2.世界の市場経済の原理をもう一度確認しよう
 以前にも述べたことであるが、米国は多民族で建国したため多民族に受け入れられるビジネス文化の価値観を創造しなければならなかった。これが米国型市場経済のビジネス文化の思想である。前世紀末に始まった地球規模のビジネス文化の交流によって、米国型ビジネス文化に非常に類似する現象が世界各地で起きた。この現象は米国が押し付けたものではなく、諸外国が日本と同様に勝手に米国型ビジネス文化に類似する現象が起きたのである。
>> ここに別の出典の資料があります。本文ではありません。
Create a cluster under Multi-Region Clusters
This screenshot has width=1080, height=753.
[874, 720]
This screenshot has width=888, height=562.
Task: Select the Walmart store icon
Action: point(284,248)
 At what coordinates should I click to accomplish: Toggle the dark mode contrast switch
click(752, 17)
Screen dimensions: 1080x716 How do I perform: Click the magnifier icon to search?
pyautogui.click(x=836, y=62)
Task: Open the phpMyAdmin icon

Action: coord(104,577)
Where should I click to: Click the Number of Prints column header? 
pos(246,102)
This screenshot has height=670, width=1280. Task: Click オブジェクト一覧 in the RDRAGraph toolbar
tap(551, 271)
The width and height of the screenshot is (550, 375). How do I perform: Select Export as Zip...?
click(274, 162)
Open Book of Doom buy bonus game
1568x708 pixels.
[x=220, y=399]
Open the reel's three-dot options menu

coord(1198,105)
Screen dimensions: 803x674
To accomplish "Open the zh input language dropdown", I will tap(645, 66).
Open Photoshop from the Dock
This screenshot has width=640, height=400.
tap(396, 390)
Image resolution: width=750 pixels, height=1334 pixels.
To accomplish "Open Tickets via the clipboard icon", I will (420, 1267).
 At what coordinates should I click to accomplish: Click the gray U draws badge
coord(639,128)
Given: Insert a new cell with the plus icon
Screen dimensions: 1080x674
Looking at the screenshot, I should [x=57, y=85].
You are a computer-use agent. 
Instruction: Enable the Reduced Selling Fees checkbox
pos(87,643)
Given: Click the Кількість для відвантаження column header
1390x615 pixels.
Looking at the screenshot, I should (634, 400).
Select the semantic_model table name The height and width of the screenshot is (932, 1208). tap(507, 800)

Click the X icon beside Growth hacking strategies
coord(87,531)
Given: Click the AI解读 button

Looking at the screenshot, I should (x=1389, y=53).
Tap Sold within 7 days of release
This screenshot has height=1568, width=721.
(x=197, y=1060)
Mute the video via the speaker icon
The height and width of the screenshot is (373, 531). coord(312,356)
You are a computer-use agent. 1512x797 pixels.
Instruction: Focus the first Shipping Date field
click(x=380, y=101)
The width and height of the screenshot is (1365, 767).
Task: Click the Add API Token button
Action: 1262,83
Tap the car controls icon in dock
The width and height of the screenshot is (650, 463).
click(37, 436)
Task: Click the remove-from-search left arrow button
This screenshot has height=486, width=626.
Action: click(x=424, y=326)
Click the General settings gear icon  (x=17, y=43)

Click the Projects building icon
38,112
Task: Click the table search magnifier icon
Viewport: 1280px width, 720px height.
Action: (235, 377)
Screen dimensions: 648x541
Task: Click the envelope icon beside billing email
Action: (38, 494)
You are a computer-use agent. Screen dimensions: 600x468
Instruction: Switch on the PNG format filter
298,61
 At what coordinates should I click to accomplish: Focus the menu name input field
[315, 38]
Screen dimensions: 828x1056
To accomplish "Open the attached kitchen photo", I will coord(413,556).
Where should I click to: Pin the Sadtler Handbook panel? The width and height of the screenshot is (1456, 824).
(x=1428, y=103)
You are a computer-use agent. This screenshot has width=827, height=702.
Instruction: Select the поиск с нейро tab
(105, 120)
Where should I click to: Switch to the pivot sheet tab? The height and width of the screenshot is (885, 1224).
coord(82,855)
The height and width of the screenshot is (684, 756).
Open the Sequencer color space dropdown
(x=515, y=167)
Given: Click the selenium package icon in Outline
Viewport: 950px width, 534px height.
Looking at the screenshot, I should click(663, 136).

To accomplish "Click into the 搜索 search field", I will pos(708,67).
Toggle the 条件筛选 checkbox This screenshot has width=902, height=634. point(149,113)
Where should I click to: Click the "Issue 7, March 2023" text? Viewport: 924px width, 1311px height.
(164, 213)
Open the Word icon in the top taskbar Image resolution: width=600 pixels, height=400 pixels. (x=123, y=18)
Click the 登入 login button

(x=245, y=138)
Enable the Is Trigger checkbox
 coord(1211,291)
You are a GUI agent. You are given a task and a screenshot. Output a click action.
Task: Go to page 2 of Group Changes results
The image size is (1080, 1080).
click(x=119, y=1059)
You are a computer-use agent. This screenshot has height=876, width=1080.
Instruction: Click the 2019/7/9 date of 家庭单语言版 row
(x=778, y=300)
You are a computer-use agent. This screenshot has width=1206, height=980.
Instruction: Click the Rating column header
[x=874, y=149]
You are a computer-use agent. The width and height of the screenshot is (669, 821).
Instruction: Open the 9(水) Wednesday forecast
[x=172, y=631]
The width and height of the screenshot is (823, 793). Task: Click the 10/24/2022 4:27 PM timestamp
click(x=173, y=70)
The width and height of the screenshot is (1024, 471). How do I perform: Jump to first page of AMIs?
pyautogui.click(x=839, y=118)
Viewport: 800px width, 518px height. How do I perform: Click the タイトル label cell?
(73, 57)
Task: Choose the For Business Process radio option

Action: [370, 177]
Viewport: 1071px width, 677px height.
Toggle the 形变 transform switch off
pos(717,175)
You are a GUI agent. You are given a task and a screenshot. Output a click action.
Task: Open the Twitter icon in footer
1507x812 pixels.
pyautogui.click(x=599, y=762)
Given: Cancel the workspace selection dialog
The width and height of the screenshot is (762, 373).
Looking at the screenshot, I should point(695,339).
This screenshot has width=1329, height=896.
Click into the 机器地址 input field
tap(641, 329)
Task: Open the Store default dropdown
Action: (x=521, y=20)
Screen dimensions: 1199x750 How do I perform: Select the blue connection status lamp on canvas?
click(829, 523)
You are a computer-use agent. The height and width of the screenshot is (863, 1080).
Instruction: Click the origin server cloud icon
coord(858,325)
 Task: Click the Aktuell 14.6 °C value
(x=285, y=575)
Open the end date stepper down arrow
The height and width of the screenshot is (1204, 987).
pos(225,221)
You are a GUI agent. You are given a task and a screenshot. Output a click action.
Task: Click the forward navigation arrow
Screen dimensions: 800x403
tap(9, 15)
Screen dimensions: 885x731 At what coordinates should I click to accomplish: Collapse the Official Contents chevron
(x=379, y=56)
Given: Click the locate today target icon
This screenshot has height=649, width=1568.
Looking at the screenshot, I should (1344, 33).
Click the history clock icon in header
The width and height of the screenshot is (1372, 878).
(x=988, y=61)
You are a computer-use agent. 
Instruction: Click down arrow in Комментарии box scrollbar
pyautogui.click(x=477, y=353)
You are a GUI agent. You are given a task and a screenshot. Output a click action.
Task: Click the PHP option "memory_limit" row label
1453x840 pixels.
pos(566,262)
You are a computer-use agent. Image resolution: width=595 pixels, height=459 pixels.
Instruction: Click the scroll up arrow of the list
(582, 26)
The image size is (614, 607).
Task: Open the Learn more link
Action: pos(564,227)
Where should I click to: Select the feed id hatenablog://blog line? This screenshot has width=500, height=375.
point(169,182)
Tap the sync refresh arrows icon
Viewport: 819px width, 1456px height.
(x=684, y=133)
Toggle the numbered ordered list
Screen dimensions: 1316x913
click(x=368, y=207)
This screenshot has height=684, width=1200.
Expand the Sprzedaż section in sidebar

世界中がグローバル化の現象によって多民族化が始まり、そのため多民族に差別化しない市場経済の共通のルール「良いものが安く」が必要になった。この共通の市場ルールが非常に厳しく世界中に作用し始めてきたのである。日本は世界一の賃金レベルであるから特殊のものを除くと「良いものが世界一高い」状態になったのである。いまや世界経済は完全に一体化しており、地球規模の世界巨大市場ができ上がったのである。この世界巨大市場の中で「良いものが安く」という当たり前の市場論理で動き出したのである。しかも市場経済の基本原理である「一物一価の法則」が地球規模で作用してきたから、日本経済もその影響を受けており、従来型の単純な景気循環説で言われたデフレ現象とは異なり、地球規模で良質で安い製品が駆け巡る時代であり、景気がよくてもデフレ現象に悩まされる時代を人類は始めて経験することになったのである。

3.通常の市場経済で生きられない日本人
 日本は、過去に経験したことがない強烈な競争原理の経験をさせられている。特にローテク産業は世界中の低賃金国と競合してきた。しかも賃金体制が長い間年令型の弱競争制度がベースになっており、仲間同士で能力主義という強い競争関係の経験が少なく、近年徐々に始まった能力主義の賃金体制にもなかなか馴染まないのである。少し競争原理を入れただけで精神病者が急増するし、少し負け犬状態になれば自殺者が続出する。やはり長い間続いた日本独特の社会主義的人事体制が我々の身体に染み込んでしまって、世界の常識的な通常の市場経済では生きられないのであろうか。